Putin claims that Ukraine is part of Russia, so using nuclear weapons on its territory seems strange.

Russia itself is at a close distance and “the consequences could cross borders”warns Patricia Lewis.

The only time nuclear weapons were used in a conflict was by the United States at the end of World War II against Japan.

The consequences were catastrophic. Would Putin want to become the first leader to break the taboo and use them?

Some worry that has shown a willingness to do things that others thought they would not do.

Either by invading the Ukraine or using a nerve agent in the English town of Salisbury.

Williams says there is another reason why Russia might not use nuclear weapons: China.

“Russia relies heavily on Chinese support, but China has a ‘don’t be the first to use’ doctrine regarding nuclear weapons.” So if Putin did, it would be incredibly difficult for China to support him. If he uses them, he would probably lose China”, adds the expert.

Russian systems capable of carrying tactical nuclear weapons

Could the use of “tactical” weapons lead to nuclear war?

No one knows exactly where the use of tactical nuclear weapons would lead.
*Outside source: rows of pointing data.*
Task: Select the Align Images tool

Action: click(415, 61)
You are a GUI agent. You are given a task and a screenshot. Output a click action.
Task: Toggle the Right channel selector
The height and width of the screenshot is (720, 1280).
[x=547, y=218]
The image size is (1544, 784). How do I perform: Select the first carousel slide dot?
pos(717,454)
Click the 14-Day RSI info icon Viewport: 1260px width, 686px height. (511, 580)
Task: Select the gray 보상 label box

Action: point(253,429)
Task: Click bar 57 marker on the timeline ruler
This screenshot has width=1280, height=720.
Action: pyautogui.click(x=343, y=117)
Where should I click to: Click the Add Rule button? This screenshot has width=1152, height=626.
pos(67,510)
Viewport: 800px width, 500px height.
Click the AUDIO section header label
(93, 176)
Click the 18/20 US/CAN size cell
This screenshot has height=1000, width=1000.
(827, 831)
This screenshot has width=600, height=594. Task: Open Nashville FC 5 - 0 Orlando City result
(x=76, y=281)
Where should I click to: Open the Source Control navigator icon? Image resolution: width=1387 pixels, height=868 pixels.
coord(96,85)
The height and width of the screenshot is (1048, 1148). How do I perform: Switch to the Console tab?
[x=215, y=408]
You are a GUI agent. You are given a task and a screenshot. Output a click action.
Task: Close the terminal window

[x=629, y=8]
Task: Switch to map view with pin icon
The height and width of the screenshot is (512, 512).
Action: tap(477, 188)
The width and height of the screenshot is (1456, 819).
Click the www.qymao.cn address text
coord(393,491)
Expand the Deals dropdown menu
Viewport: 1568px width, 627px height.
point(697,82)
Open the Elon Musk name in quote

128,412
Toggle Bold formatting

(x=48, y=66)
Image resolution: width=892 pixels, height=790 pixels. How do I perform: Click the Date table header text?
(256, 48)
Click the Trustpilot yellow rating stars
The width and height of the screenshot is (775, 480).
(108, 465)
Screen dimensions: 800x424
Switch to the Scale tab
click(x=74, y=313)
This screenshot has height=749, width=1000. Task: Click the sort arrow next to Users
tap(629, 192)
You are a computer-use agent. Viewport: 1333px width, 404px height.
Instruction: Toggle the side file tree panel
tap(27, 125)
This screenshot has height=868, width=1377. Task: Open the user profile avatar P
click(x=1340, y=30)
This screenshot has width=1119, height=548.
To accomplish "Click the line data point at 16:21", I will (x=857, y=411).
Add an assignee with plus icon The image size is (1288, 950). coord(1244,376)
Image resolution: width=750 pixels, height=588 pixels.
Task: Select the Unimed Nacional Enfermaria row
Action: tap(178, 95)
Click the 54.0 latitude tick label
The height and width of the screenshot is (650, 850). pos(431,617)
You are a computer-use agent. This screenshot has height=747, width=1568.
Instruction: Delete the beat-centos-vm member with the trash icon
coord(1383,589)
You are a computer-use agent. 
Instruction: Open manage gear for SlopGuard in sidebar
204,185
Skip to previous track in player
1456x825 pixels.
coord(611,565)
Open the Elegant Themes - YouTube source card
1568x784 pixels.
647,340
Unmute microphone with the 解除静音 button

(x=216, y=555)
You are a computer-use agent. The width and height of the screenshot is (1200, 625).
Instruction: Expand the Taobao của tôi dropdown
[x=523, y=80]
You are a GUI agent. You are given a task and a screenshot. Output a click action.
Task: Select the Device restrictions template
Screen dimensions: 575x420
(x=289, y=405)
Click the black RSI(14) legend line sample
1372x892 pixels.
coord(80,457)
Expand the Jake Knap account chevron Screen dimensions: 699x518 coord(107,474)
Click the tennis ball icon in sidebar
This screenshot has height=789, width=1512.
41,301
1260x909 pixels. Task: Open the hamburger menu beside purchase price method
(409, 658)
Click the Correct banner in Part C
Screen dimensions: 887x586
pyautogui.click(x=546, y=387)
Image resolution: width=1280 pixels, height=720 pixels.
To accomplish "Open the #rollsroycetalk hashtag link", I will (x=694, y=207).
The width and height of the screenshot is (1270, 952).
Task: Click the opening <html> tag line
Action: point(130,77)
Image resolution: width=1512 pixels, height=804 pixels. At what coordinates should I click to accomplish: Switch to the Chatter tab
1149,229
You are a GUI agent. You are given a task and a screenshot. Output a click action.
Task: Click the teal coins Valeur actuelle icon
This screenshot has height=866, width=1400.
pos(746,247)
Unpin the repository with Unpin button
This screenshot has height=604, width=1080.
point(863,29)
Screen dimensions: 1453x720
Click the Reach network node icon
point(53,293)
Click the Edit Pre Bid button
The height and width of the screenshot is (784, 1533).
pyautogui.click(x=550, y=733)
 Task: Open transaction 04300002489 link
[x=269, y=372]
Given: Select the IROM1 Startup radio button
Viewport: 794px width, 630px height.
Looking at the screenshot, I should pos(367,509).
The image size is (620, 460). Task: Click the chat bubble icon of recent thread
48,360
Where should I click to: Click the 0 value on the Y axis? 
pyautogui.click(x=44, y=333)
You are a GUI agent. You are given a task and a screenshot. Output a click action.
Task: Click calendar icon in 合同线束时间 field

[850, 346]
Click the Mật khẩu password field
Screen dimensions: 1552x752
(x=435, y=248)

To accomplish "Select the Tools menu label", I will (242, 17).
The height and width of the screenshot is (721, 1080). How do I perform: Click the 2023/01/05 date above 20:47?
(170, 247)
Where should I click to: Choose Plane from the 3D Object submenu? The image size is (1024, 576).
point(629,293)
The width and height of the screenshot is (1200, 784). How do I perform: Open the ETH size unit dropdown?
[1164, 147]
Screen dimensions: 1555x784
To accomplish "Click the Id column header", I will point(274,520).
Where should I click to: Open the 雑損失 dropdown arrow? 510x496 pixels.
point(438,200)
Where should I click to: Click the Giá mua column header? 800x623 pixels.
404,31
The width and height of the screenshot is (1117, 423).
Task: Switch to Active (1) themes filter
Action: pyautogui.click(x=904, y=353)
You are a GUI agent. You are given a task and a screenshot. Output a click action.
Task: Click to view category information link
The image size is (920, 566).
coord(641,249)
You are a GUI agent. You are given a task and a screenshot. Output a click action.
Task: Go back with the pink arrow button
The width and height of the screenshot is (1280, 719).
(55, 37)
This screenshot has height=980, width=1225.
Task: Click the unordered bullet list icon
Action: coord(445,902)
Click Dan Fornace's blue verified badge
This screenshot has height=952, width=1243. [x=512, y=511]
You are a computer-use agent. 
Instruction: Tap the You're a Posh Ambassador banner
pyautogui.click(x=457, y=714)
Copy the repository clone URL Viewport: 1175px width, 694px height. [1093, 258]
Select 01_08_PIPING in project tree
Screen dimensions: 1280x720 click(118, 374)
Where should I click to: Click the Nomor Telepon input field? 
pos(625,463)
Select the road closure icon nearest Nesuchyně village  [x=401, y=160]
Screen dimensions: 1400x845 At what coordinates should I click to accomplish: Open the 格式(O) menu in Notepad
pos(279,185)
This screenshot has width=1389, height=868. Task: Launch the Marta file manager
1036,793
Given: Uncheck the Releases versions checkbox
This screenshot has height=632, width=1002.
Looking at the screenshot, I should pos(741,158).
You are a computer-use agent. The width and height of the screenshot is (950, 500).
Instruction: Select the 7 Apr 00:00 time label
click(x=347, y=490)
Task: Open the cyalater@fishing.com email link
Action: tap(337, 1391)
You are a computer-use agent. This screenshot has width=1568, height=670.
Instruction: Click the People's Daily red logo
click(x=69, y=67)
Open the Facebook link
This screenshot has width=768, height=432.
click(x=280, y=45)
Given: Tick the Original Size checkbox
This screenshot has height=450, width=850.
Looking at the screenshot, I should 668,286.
It could escalate and Putin would not want a nuclear war.

But making a miscalculation is always a risk.

“They will think that if they use them, everyone will capitulate,” says Patricia Lewis.

“But what would happen is that NATO would have to intervene in the conflict and respond.

The United States says it is monitoring the situation closely.

Before and after of a street in Mariupol

The US has an extensive intelligence-gathering machine to observe russian nuclear activity and see if, for example, tactical weapons are being removed from storage or if there is any change in the behavior of launch sites.

So far they say have not seen any significant change.

It is difficult to predict how the United States and NATO would respond to any use of nuclear weapons.

They may not want to escalate the situation further and risk total nuclear warbut they may also want to draw a line.

This could mean a harsh conventional rather than nuclear response.

But what would Russia do then?

“Once you’ve crossed the nuclear threshold, there’s no obvious stopping point,” says James Acton, a nuclear expert at the thinktank Carnegie Endowment for International Peace in Washington DC.

“I don’t think anyone can say what that world would be like.”